Religious Scandals Don’t Always Happen in the Church

My confession is interwoven with multiple other possible confessions. See, mine doesn’t only involve me, but it involves nineteen members of my 2002 high school soccer team, a religion teacher, and a girl that would go on to be a contender in the, yes, THE, Miss America Pageant.

As a freshman, I made the varsity soccer team at a Catholic High School. This was great not only because I liked that I got to say I was on varsity, but also because I loved that cool senior girls now said hi to me in the halls. As team ritual, the captains would always host spaghetti dinners the night before Saturday games, for a little team bonding and carbo-loading. “Team bonding,” of course meant gossiping for hours, and since none of the other girls even remotely cared about what was going on in the ninth-grade, I just sat back and listened. Most of it was petty boyfriend girlfriend drama, with the occasional pregnancy scare thrown in, but one story was a little too juicy for any of us to disregard. A couple or seniors told us about their friend Kelly (who was easily one of most beautiful people to ever grace the hallways of that school, not to mention one of the brightest) and a little romance that she had started up with the young, hunky, MARRIED, religion teacher at our school, Mr. Brown. A collective gasp filled the room.  They went on to tell us all sort of juicy details from the love letters they exchanged, the flowers he would leave in her locker, to their frequent secret rendezvous. Needless to say we left that night in a state of shock. Our school was grade 8-12 and only had 800 kids in it so news like that was something that was going to spread fast. And it did.

That Saturday night at a sleepover with three other girls, I dished on the whole thing. I spared no details, and of course they were just as amazed as me. By that Monday, the lunch tables were buzzing about the freshly outted and completely scandalous relationship. New details were being added in by the second, from him leaving his wife so they could elope after she graduated, to her being pregnant. By Tuesday Mr. Brown was no longer teaching at the school. I felt awful for being part of something that would end up getting a teacher fire, but knew that I wasn’t working alone. What weighed on my most however, was that I didn’t know if it were true or just the spiteful gossip of some jealous friends.

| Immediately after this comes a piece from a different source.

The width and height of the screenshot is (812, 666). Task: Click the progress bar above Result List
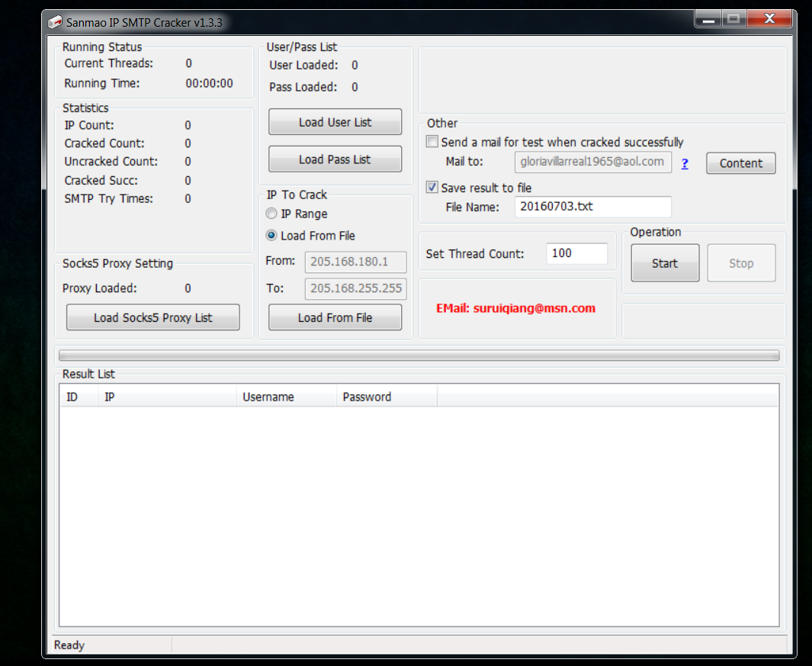click(x=419, y=355)
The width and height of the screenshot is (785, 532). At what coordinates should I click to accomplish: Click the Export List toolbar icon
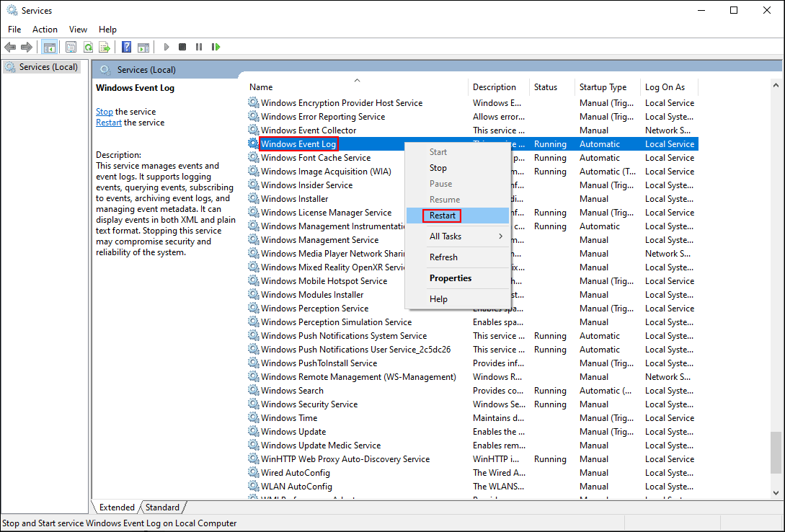click(105, 47)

A couple of years later, another religion teacher at my school ended up marrying someone in my family (yes, it was weird), and while at my annual family Christmas Party I mustered up the courage to ask if there had been any truth to the story. He said that there was, and while he didn’t divulge any gritty details, he did say that the relationship was “inappropriate.” Any guilt I had felt about telling my friends slowly melted away.

I never saw Mr. Brown again, and didn’t see Kelly until about six years later when I heard that she was going to be representing Maine (not our home state, but where she went to college) in the Miss America Pageant. She didn’t make it past the first round, but as I watched her on the stage I couldn’t help but think if she won how quickly it would take someone to sell the story.